**Exercise requirements**
A verbatim reproduction of the lines below, from the line containing "Instruction: Switch to" through the line containing "You are a computer-use agent. Screen dimensions: 800x564", both ends included, is the whole required output.

**Data extract**
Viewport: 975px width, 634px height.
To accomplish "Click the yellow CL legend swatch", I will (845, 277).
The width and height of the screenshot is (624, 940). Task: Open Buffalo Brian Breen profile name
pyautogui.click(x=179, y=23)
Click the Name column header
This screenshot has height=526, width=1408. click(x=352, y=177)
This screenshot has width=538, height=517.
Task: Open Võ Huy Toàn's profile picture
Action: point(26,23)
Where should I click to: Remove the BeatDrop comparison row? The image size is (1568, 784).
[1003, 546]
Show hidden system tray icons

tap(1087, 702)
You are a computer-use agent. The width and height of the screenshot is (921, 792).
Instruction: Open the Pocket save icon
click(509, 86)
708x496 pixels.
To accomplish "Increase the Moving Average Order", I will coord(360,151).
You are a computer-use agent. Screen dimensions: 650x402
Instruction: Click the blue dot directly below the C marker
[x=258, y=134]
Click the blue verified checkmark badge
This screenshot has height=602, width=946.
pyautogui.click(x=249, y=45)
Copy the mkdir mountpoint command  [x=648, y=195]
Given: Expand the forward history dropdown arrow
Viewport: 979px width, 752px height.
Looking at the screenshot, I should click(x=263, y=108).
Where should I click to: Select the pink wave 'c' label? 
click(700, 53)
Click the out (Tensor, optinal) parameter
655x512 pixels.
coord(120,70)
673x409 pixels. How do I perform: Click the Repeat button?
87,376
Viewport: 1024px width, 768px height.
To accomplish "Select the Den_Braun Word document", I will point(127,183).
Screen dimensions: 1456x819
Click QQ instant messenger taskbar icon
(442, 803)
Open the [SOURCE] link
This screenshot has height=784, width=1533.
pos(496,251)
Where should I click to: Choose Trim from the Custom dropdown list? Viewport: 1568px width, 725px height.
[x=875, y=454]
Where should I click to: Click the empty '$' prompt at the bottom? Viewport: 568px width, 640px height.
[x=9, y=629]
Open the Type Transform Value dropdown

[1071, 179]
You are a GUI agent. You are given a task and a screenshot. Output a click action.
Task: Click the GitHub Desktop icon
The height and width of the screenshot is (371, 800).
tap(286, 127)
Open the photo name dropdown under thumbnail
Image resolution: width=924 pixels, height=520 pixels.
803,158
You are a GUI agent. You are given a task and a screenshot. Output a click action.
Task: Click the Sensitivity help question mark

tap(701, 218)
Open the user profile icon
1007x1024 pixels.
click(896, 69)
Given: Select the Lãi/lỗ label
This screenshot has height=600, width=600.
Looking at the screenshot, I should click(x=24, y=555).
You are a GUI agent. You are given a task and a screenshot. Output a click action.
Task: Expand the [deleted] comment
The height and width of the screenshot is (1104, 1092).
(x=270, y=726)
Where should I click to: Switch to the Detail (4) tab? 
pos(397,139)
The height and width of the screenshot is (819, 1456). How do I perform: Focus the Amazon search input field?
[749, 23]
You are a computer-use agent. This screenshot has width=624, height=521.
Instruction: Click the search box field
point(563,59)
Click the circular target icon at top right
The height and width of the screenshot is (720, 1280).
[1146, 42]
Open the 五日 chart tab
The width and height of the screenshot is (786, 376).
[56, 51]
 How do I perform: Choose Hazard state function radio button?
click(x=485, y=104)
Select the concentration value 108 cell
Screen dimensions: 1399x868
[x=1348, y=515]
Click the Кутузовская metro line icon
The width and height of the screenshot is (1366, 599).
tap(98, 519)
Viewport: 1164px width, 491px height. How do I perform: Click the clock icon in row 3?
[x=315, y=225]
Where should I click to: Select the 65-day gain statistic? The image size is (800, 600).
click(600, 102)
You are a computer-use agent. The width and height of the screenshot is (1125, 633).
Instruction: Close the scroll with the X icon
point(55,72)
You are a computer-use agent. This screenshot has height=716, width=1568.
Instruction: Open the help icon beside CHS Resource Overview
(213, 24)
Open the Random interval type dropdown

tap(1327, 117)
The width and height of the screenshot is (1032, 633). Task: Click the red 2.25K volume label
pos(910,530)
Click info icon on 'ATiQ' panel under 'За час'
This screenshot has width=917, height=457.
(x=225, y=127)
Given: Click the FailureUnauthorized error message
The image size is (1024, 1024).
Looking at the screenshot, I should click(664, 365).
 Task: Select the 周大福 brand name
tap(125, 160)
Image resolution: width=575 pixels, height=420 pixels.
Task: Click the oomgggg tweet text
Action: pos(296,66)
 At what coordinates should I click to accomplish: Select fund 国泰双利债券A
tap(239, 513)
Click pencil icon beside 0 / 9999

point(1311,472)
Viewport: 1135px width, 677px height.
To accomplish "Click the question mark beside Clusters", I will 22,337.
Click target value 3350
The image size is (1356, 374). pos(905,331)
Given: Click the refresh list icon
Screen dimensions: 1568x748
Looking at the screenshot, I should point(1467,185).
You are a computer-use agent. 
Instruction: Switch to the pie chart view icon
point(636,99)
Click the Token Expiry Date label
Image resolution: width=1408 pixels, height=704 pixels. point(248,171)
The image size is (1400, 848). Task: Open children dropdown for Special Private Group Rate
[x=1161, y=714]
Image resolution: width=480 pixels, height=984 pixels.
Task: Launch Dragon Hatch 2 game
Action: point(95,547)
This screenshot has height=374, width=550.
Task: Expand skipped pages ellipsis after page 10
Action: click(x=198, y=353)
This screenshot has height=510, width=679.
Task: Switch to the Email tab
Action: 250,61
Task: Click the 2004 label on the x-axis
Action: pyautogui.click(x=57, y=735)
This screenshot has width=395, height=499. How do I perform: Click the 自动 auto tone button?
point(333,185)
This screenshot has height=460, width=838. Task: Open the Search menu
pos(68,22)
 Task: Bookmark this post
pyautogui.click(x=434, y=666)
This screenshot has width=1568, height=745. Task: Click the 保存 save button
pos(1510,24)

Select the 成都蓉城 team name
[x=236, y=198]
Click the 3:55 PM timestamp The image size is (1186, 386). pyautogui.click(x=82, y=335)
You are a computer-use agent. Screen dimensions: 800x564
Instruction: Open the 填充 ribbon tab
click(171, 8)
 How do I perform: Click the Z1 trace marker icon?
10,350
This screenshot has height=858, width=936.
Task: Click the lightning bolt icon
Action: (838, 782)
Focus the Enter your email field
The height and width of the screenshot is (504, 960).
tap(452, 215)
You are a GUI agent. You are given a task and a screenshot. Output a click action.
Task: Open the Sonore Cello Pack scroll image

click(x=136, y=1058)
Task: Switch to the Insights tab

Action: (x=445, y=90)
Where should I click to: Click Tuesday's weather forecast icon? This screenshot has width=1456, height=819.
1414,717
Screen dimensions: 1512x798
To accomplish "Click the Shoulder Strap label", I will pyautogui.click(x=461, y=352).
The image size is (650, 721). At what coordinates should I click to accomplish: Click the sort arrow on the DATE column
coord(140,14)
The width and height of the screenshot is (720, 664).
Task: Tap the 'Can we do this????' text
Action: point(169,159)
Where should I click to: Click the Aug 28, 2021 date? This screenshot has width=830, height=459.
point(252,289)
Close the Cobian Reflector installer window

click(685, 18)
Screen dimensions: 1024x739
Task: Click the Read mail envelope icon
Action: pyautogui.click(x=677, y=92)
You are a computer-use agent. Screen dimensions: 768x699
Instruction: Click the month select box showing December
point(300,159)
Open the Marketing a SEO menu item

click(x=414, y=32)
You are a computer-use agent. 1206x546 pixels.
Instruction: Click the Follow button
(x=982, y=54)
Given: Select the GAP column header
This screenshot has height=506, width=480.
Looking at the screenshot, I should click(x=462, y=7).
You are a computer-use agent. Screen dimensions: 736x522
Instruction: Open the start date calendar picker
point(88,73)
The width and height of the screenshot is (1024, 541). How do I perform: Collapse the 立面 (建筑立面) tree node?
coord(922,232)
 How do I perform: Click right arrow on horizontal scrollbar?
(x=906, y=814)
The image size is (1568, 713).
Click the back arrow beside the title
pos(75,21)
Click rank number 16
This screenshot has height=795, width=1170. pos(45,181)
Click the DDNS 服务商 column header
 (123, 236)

**Answer box**
Instruction: Switch to the pie chart view icon
point(636,99)
Click the Token Expiry Date label
Image resolution: width=1408 pixels, height=704 pixels. point(248,171)
The image size is (1400, 848). Task: Open children dropdown for Special Private Group Rate
[x=1161, y=714]
Image resolution: width=480 pixels, height=984 pixels.
Task: Launch Dragon Hatch 2 game
Action: point(95,547)
This screenshot has height=374, width=550.
Task: Expand skipped pages ellipsis after page 10
Action: click(x=198, y=353)
This screenshot has height=510, width=679.
Task: Switch to the Email tab
Action: 250,61
Task: Click the 2004 label on the x-axis
Action: pyautogui.click(x=57, y=735)
This screenshot has width=395, height=499. How do I perform: Click the 自动 auto tone button?
point(333,185)
This screenshot has height=460, width=838. Task: Open the Search menu
pos(68,22)
 Task: Bookmark this post
pyautogui.click(x=434, y=666)
This screenshot has width=1568, height=745. Task: Click the 保存 save button
pos(1510,24)

Select the 成都蓉城 team name
[x=236, y=198]
Click the 3:55 PM timestamp The image size is (1186, 386). pyautogui.click(x=82, y=335)
You are a computer-use agent. Screen dimensions: 800x564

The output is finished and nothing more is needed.